### Listed entries

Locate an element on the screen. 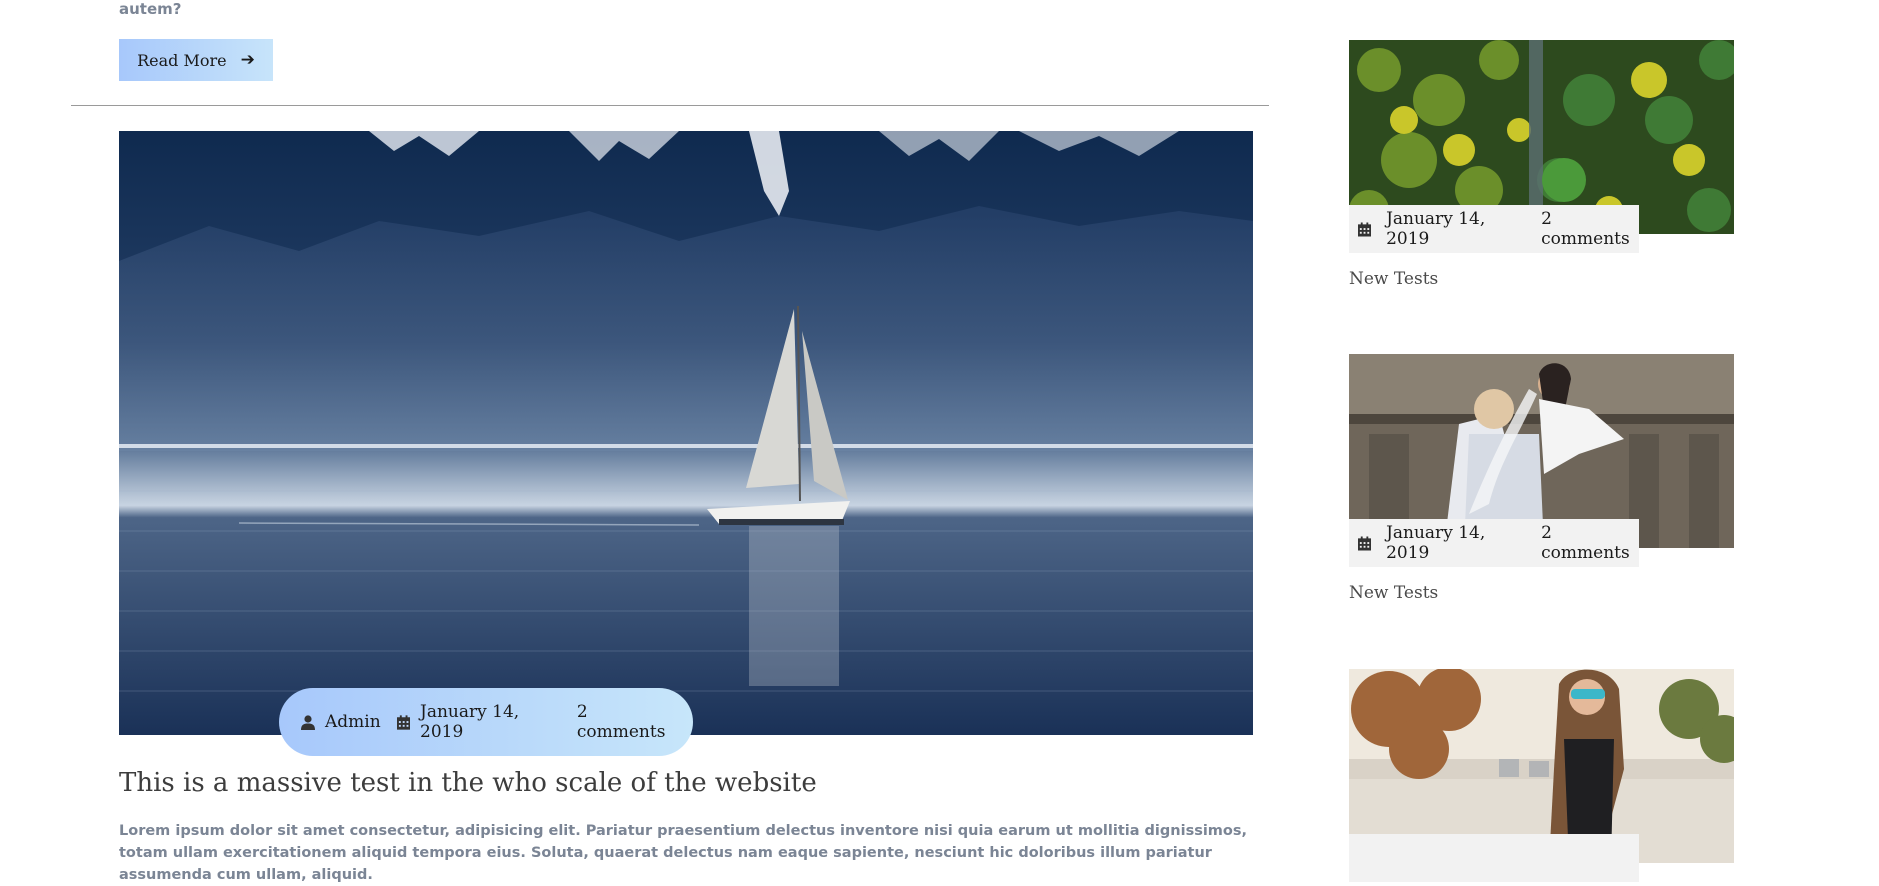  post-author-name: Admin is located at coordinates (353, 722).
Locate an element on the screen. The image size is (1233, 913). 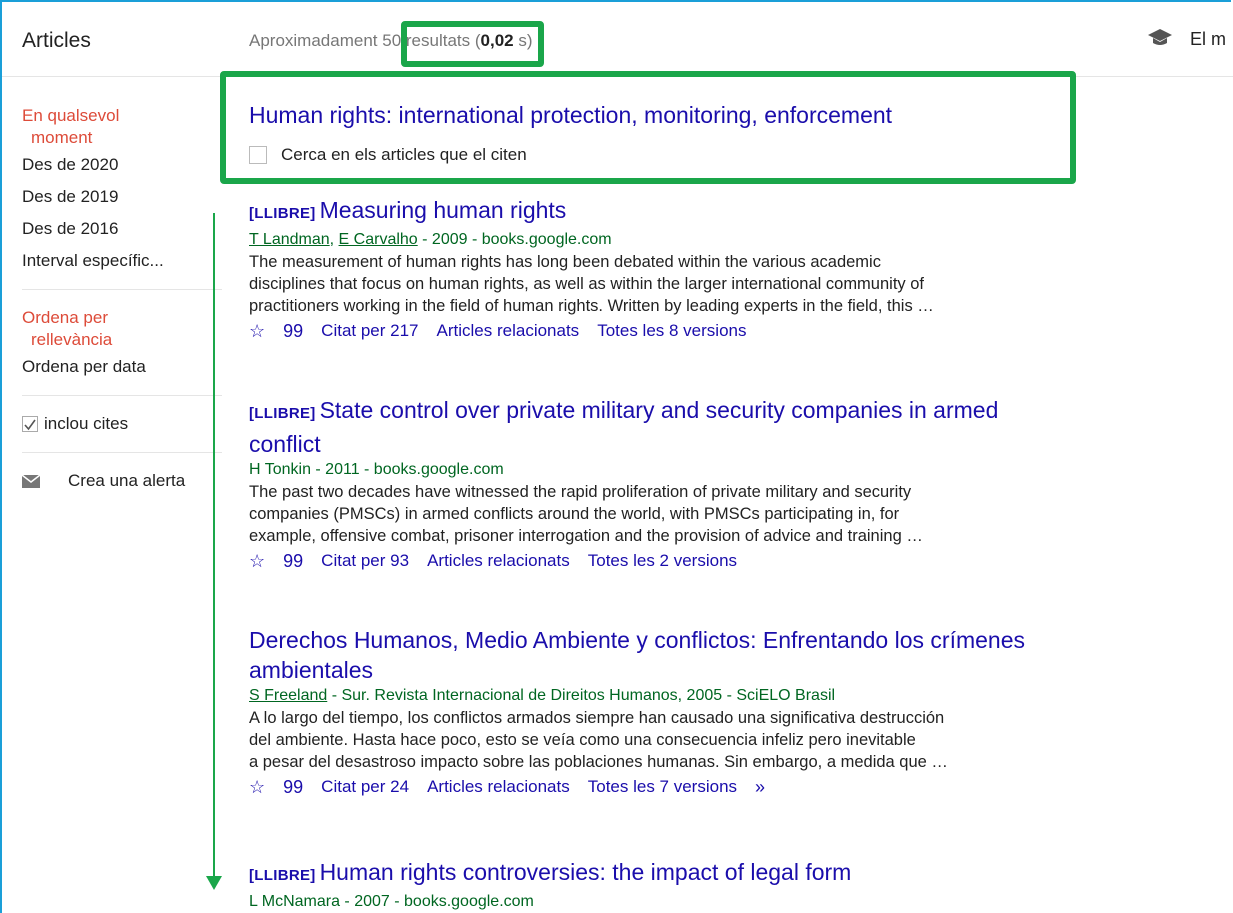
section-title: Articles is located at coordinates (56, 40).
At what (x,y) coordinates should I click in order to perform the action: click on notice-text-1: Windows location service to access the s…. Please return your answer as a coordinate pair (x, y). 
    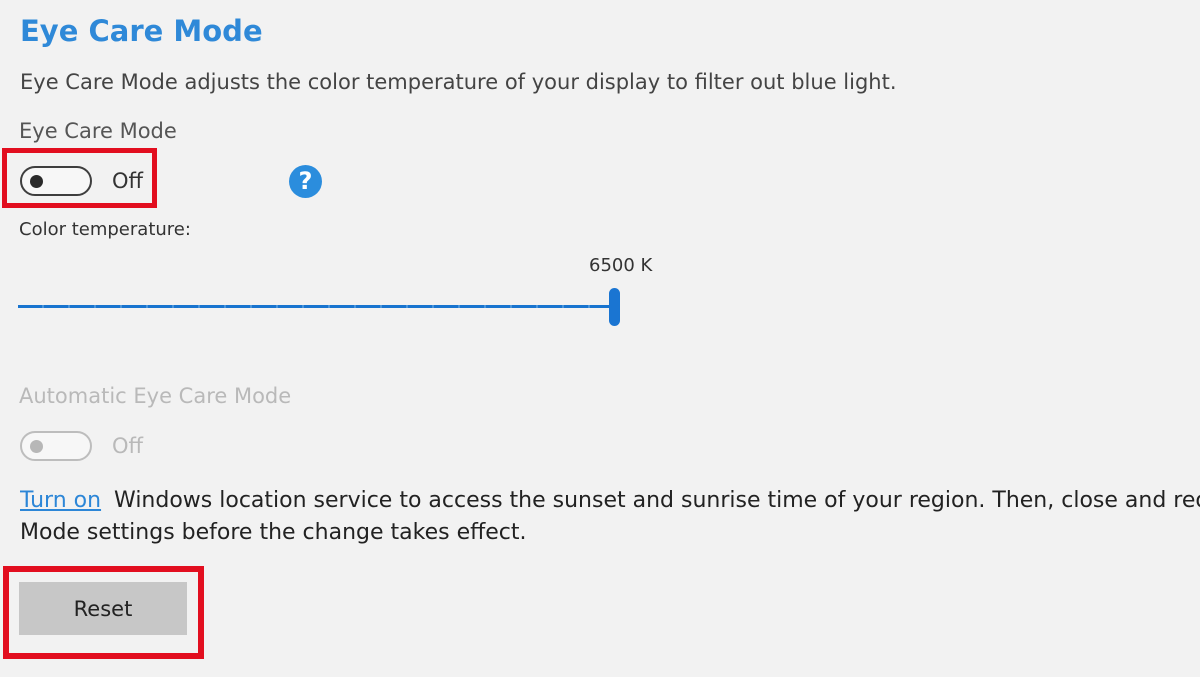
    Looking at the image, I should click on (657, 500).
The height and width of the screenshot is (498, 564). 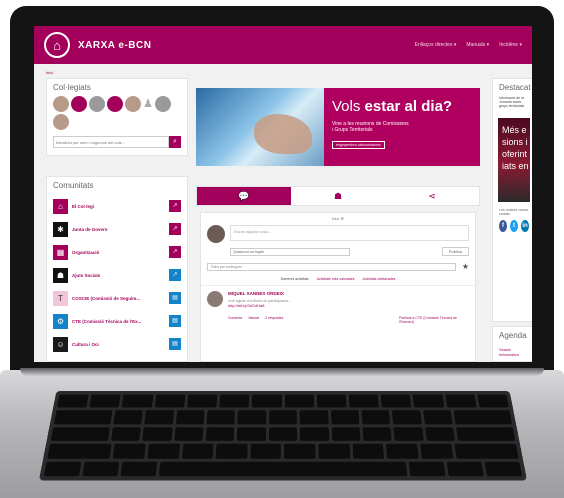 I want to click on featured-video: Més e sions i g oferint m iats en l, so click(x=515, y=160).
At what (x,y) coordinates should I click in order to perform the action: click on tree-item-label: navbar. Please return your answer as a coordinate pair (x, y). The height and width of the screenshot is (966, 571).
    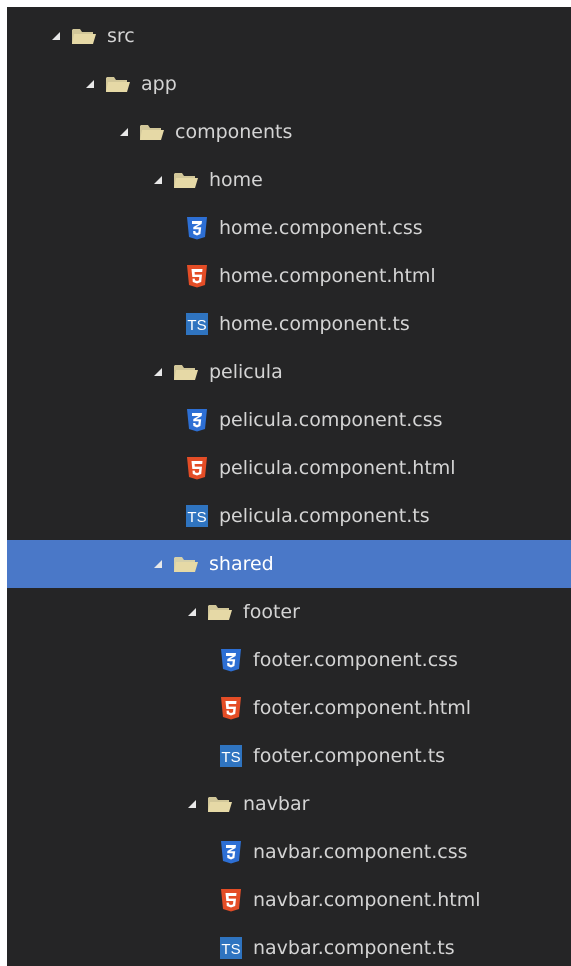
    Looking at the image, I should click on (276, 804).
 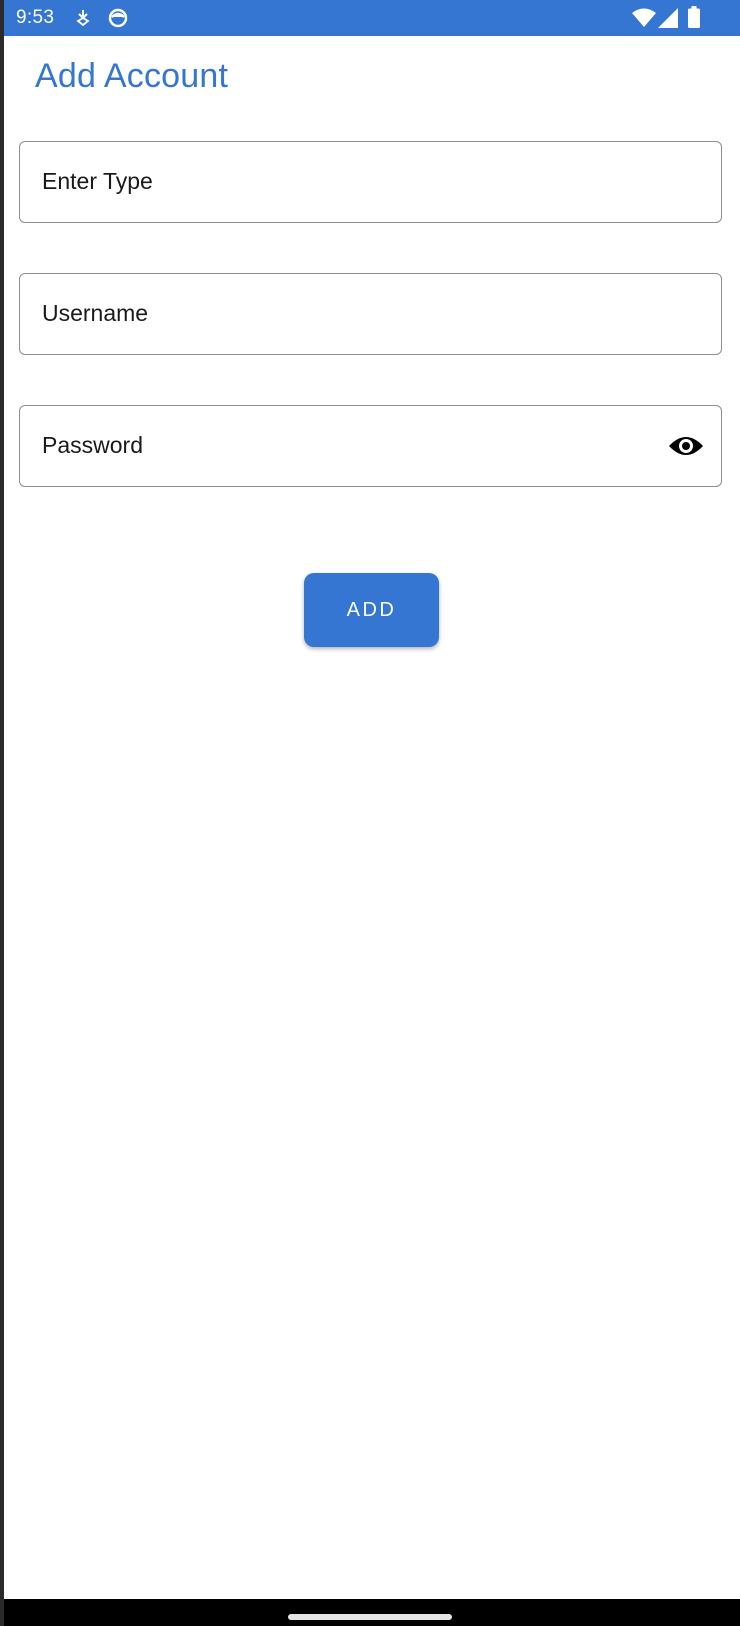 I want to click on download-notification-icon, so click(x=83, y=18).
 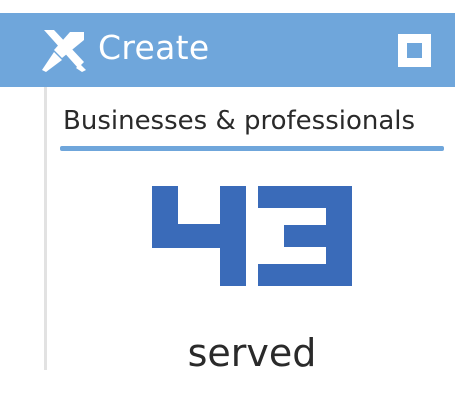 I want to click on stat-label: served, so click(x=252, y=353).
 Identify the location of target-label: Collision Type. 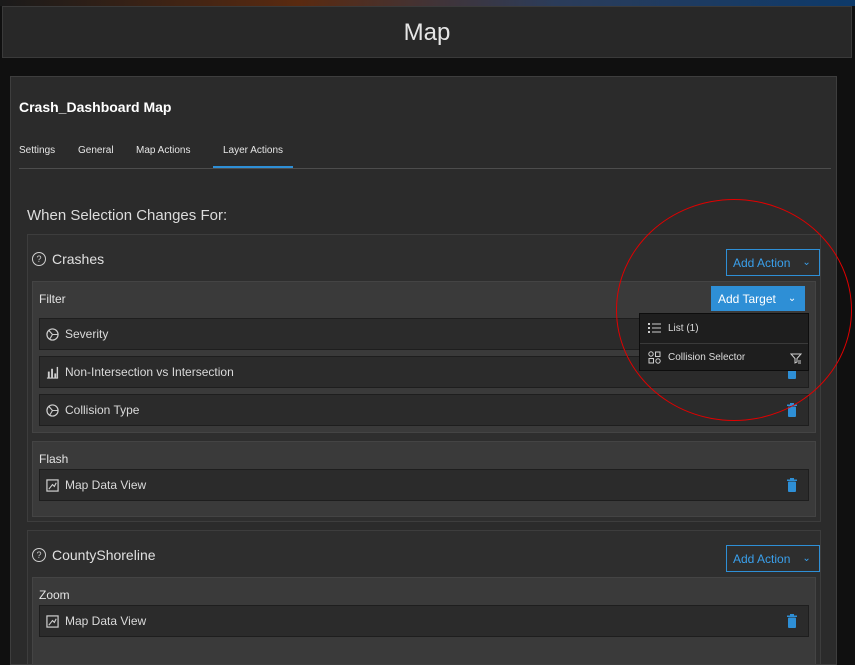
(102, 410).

### Required work
Reproduce the entries from the line containing "I want to click on stat-label: served, so" through the end of the entries, replacing "Identify" with "Find" and leaving everything else unchanged. Omit the pictures from your answer.

### Response
  I want to click on stat-label: served, so click(x=252, y=353).
 Find the location of target-label: Collision Type. 
(102, 410).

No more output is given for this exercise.